En septembre, les ventes au détail au Canada ont chuté de 0,7 %. Derrière ce chiffre apparemment modeste se cache un signal préoccupant : le moteur de la consommation des ménages commence à caler. Or, dans une économie où la demande intérieure est centrale, cette contraction n’est pas anodine. Elle survient dans un contexte où l’inflation se résorbe lentement, mais où les taux d’intérêt élevés, conservés en l’état par la Banque du Canada, continuent de peser lourdement sur le portefeuille des familles, en particulier celles à revenu faible ou modeste.
Ce recul de la consommation rejoint une tendance plus large : la précarisation silencieuse d’une partie croissante de la population. D’après Statistique Canada, le taux d’endettement des ménages canadiens dépasse 180 % : pour chaque dollar de revenu disponible, les familles doivent 1,80 $ en dette. Avec des paiements hypothécaires et des loyers en hausse, nombreux sont ceux qui réduisent leurs achats à l’essentiel. Les données agrégées cachent ainsi un décalage croissant entre le « coût de vivre » et le revenu réel des ménages, accentuant les inégalités déjà structurelles.
Cette contraction de la demande tranche avec l’euphorie apparente des marchés boursiers. Les indices majeurs poursuivent leur ascension, dopés par les anticipations d’un fléchissement prochain des taux d’intérêt. Pourtant, ce décalage entre la sphère financière et l’économie réelle interroge. Les entreprises enregistrent des profits croissants grâce à l’augmentation des prix ou la réduction des coûts, mais la base de la consommation – l’acheteur moyen – se fragilise. Cette dissociation alimente une illusion de prospérité alors que les fondamentaux sociaux s’érodent.
Nous vivons une forme d’« apartheid économique » où les chiffres boursiers masquent un quotidien de sacrifices pour une majorité. Le luxe des uns repose de plus en plus sur les restrictions des autres. En datant trop la politique monétaire sur les signaux macroéconomiques et non sur les réalités vécues, les dirigeants perpétuent une croissance désincarnée. La prudence des ménages devient un indicateur plus fiable de la santé économique que les rapports trimestriels des grandes entreprises.

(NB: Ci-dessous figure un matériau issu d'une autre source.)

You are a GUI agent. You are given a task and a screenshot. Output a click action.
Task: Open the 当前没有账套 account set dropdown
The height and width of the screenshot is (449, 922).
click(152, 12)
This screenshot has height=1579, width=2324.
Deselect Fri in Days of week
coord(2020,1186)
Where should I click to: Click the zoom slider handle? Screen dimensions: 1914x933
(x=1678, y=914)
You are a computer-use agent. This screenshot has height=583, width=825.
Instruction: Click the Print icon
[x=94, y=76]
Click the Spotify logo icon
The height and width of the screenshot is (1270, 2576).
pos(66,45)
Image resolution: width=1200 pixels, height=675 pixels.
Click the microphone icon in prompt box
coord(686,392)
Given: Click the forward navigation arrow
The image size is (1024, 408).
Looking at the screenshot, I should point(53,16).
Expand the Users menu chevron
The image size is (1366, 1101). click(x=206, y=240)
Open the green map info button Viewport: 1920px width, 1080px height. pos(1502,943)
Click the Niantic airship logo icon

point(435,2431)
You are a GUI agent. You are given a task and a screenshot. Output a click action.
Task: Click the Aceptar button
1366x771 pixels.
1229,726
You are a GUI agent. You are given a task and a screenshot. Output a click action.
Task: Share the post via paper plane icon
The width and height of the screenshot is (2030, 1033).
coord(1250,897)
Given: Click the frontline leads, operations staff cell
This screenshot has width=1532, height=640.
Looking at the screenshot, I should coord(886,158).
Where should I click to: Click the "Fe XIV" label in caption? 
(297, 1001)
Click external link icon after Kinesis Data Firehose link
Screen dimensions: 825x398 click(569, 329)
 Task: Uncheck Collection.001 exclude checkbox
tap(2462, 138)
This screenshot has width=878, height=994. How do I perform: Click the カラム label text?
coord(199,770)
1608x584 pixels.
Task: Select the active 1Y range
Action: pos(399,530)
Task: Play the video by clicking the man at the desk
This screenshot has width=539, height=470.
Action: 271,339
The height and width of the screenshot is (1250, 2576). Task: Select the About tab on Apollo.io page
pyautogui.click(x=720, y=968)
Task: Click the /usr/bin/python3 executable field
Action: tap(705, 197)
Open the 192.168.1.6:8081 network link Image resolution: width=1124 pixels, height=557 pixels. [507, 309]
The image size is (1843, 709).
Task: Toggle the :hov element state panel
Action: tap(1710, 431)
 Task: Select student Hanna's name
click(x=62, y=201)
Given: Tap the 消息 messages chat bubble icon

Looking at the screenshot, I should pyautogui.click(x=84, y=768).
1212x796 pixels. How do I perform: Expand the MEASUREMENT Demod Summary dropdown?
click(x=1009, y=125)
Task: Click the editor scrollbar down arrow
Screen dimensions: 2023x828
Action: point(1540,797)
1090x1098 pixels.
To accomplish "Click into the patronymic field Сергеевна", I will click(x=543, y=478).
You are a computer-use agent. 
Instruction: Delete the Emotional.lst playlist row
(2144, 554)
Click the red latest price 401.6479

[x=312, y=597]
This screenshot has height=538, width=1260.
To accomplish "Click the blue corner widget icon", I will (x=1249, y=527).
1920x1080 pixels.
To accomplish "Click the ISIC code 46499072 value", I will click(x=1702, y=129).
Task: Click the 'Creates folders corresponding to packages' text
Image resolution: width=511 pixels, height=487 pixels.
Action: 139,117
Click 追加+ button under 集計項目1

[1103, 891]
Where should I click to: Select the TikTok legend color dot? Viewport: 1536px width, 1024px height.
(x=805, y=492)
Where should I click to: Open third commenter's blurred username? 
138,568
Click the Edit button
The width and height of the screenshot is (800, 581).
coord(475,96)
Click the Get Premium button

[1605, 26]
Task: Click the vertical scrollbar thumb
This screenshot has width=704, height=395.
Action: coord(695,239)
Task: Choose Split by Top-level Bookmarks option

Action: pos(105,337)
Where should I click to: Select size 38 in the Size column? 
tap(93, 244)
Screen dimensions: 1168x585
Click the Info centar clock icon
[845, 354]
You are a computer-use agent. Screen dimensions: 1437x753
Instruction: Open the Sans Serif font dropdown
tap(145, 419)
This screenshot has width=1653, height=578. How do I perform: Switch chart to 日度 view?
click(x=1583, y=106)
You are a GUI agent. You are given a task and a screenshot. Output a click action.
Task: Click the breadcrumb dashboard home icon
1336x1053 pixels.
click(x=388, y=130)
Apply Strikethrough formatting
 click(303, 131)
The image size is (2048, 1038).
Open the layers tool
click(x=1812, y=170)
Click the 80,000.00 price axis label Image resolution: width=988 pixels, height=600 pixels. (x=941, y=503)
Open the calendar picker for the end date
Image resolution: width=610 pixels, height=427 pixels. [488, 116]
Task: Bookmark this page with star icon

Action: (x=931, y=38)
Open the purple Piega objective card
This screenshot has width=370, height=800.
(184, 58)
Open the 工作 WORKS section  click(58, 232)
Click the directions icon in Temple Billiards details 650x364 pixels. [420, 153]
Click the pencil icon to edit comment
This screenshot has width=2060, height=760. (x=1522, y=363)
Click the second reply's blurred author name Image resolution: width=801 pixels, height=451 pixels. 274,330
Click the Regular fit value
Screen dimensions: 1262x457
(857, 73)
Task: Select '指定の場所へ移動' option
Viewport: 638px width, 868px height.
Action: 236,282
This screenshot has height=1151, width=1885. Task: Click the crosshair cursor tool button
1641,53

Ce constat plaide pour une réorientation urgente des politiques économiques. Recentrer l’action publique sur les services essentiels (logement, alimentation, transport), alléger la pression sur les taux variables, et renforcer les filets sociaux permettrait de reconnecter la croissance aux citoyens. Ce n’est qu’en redonnant du pouvoir d’achat aux ménages que l’on assurera une relance durable. L’économie ne peut pas continuer à avancer en laissant ses piliers — les travailleurs, les consommateurs, les familles — s’effriter dans l’ombre des écrans boursiers.